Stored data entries

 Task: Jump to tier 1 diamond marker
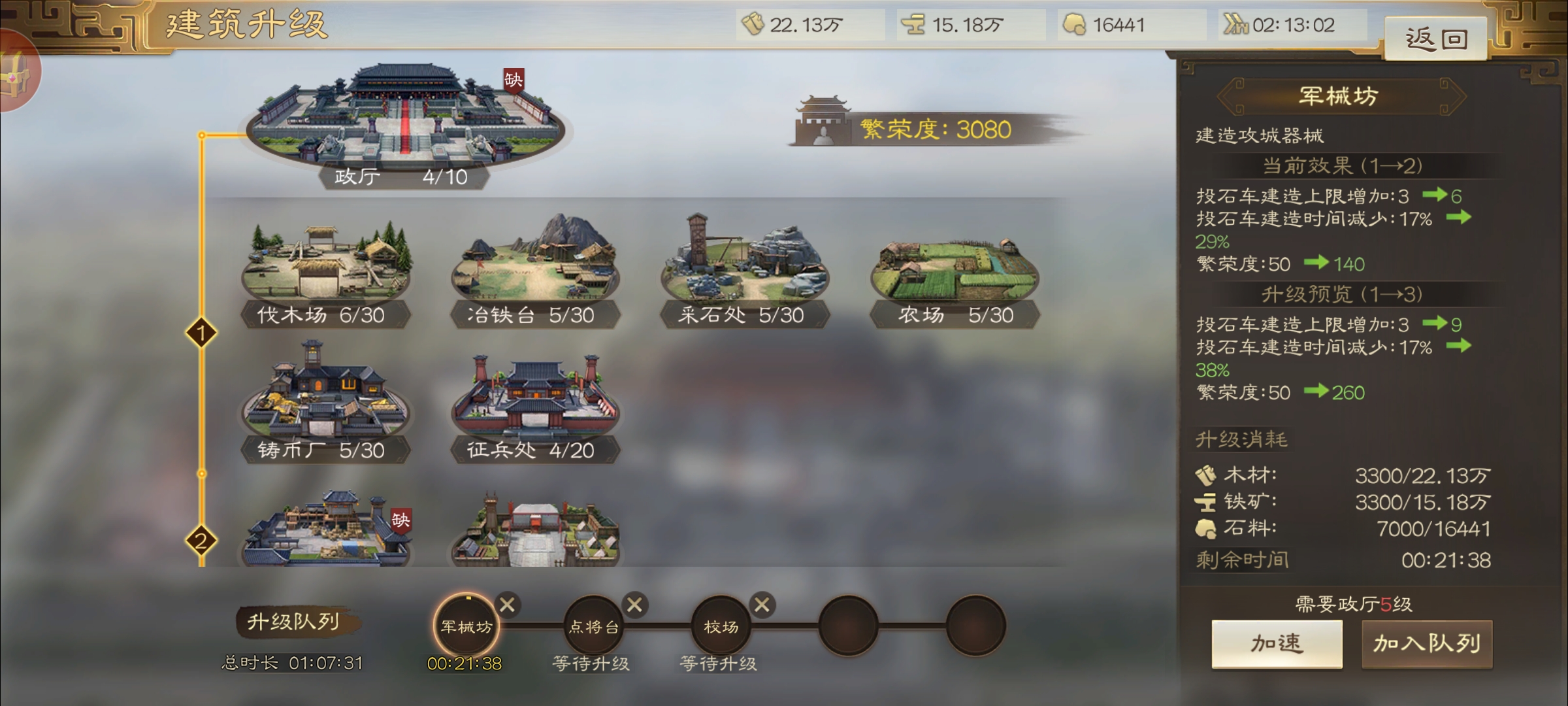pyautogui.click(x=201, y=333)
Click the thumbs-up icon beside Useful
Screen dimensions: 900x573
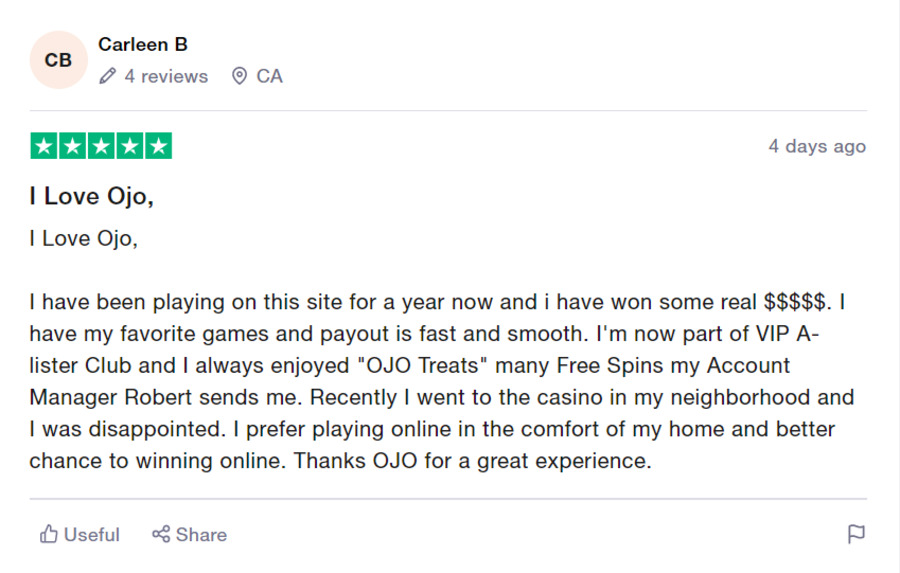[x=49, y=534]
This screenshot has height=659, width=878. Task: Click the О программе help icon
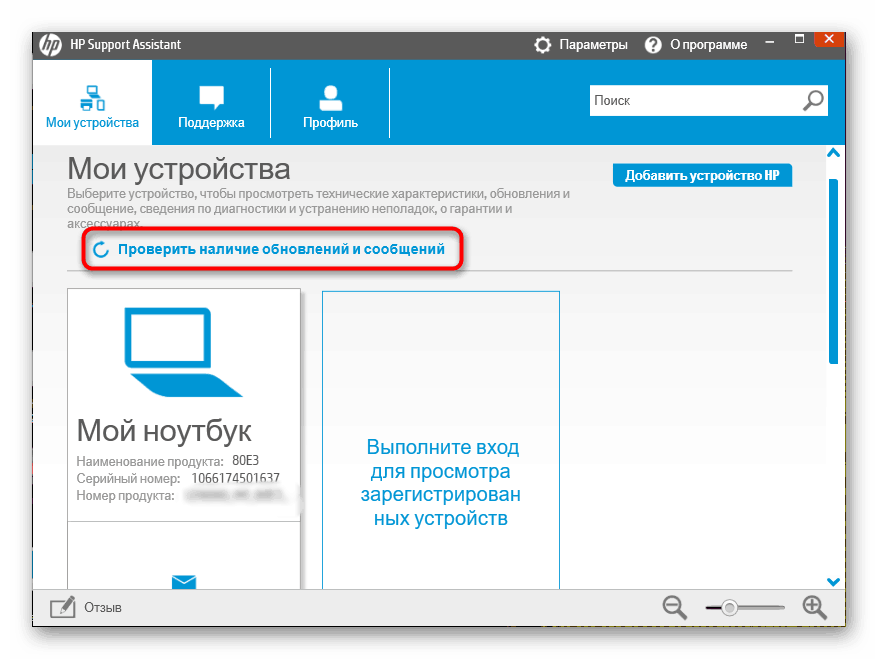653,44
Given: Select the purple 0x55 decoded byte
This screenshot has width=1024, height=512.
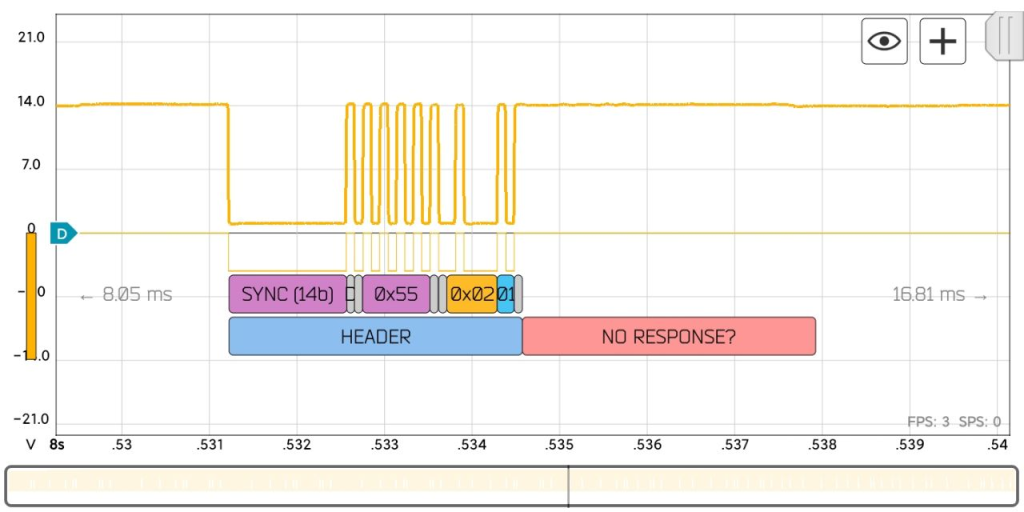Looking at the screenshot, I should tap(395, 295).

-- Required work --
Repeat all the records exactly, images excluded.

-- Result for this task --
 Task: Jump to tier 1 diamond marker
pyautogui.click(x=201, y=333)
Click the thumbs-up icon beside Useful
Screen dimensions: 900x573
[x=49, y=534]
This screenshot has height=659, width=878. Task: Click the О программе help icon
653,44
Given: Select the purple 0x55 decoded byte
This screenshot has width=1024, height=512.
Looking at the screenshot, I should tap(395, 295).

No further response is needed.